When the laughs come in "Welcome to Me," a comedy-drama about a mentally ill lottery winner who uses her windfall to buy a television talk show, they are the awkward kind that slip out just before you realize that the pratfall you're guffawing at may have caused the clown real pain.

It's reassuring to know that Kristen Wiig is that Pagliacci, and that Will Ferrell and Adam McKay are among this oddball film's producers.

But there's an emotional nakedness to Wiig's unhinged performance as Alice Klieg, a woman with borderline personality disorder who has stopped taking her antipsychotic medication, that sometimes makes her hard to watch, even as she is in the limelight.

The tension between voyeurism and vulnerability is made most explicit in a breakdown scene, late in the film, in which Alice walks, dazed and naked, through a hotel casino.

The clash of entertainment and tragedy also lies at the heart of the uneasy audience appeal of Alice's television show, a poor woman's "Oprah" on Southern California cable that unexpectedly starts to earn a cult following after Alice begins using it as a very public - and not particularly therapeutic - confessional.

Segments in which the host uses actors to stage slights from her youth alternate with jags of crying and screaming, interrupted by the kind of monotonous household-hints filler that you might find on public access at 4 a.m.

This train wreck of a show, titled "Welcome to Me," is memoir as performance art, a "narrative infomercial," in the word of the adoring grad student (Thomas Mann) who's writing his thesis on Alice.

Sensitively directed by Shira Piven (Jeremy's older sister) from a smart script by Eliot Laurence, the film offers an unsubtle critique of reality TV and our seeming obsession with parading our neuroses in front of the camera.

It's no accident that Alice's last name is Klieg, evoking the light fixtures of stage and screen. Back in Alice's apartment, her television has been on, she tells us, for 11 years round the clock. If she's a monster, she's one that's been irradiated by the constant glow of the boob tube.

The satire is driven home by the venality of Rich (James Marsden), the glib, phoney-baloney station manager who agrees to put Alice on the air after she writes him a check for $15 million.

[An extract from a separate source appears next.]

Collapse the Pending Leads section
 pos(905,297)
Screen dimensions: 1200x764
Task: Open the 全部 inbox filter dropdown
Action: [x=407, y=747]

Jennifer Jason Leigh and Wes Bentley round out the supporting cast as show staffers, with especially fine performances coming from Joan Cusack, who plays the show's horrified director, and Tim Robbins as Alice's put-upon psychiatrist.

Though the larger plot centers on a rupture in Alice's relationship with her best friend, Gina (Linda Cardellini), the film doesn't resolve that conflict with anywhere near the grit of its social satire or the grace of Wiig's performance.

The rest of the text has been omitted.